Die SCOUT-Lokalisierung kann dazu beitragen, zukünftige Herausforderungen im Arbeitsablauf zu mindern
Infolge der Auswirkungen der COVID-19-Pandemie in den USA werden Screenings, diagnostische Untersuchungen und chirurgische Eingriffe in Krankenhäusern und Brustzentren im ganzen Land stark eingeschränkt oder verschoben. Dies verursacht eine noch nie dagewesene Unterbrechung bei der Diagnose und Behandlung der 325,000 prognostizierten Fälle von Brustkrebs im Jahr 2020 in den USA.1
Diese Verzögerungen und Stornierungen werden sich bis weit in die absehbare Zukunft auf die Versorgung auswirken. Während diese Gesundheitskrise eindeutig einer sofortigen Bewältigung bedarf, müssen wir auch langfristig darüber nachdenken, wie wir den Versorgungsrückstau bei Brustkrebspatientinnen nach Aufhebung der Beschränkungen effektiv bewältigen können.

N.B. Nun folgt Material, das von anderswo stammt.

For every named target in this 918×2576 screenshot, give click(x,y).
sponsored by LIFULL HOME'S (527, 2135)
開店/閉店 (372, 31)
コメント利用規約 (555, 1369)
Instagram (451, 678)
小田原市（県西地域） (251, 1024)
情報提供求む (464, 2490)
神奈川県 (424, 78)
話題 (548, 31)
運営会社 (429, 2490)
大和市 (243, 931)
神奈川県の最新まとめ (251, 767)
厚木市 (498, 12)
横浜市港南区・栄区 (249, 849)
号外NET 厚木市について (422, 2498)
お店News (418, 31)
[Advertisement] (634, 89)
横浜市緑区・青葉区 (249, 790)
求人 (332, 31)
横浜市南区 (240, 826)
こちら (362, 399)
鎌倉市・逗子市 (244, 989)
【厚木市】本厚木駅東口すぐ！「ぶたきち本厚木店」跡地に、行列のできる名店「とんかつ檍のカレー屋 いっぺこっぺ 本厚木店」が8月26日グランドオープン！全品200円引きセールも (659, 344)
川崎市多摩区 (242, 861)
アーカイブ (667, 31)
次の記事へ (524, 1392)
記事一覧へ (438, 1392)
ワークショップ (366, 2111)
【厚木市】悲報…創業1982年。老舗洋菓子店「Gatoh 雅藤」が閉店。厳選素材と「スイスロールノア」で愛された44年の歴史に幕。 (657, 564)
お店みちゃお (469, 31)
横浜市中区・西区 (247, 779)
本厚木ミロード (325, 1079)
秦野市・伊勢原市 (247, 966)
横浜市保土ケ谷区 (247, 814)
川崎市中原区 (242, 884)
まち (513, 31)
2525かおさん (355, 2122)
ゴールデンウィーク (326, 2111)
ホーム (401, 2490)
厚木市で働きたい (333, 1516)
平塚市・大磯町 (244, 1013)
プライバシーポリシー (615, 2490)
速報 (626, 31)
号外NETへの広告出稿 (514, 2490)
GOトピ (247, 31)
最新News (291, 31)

Merit Oncology schließt Ärzte im gesamten Landkreis zusammen, um ihre Erfahrungen, Herausforderungen und Lösungen bei der Behandlung von Brustpatientinnen während COVID-19 auszutauschen. Das Merit Café ist ein Forum für Gesundheitsdienstleister, um zusammenzukommen und bewährte Verfahren und Erfahrungen in einem interaktiven Online-Forum auszutauschen, das von einem Radiologen und einem Chirurgen moderiert wird. Die Diskussion konzentriert sich auf relevante Themen, darunter die Triage der Versorgung von Brustpatientinnen während der COVID-19-Pandemie, die Effizienz von Verfahren, die Minimierung der Exposition von Patienten/Versorgern und die Planung nachgelagerter Herausforderungen, die nach der Pandemie erwartet werden.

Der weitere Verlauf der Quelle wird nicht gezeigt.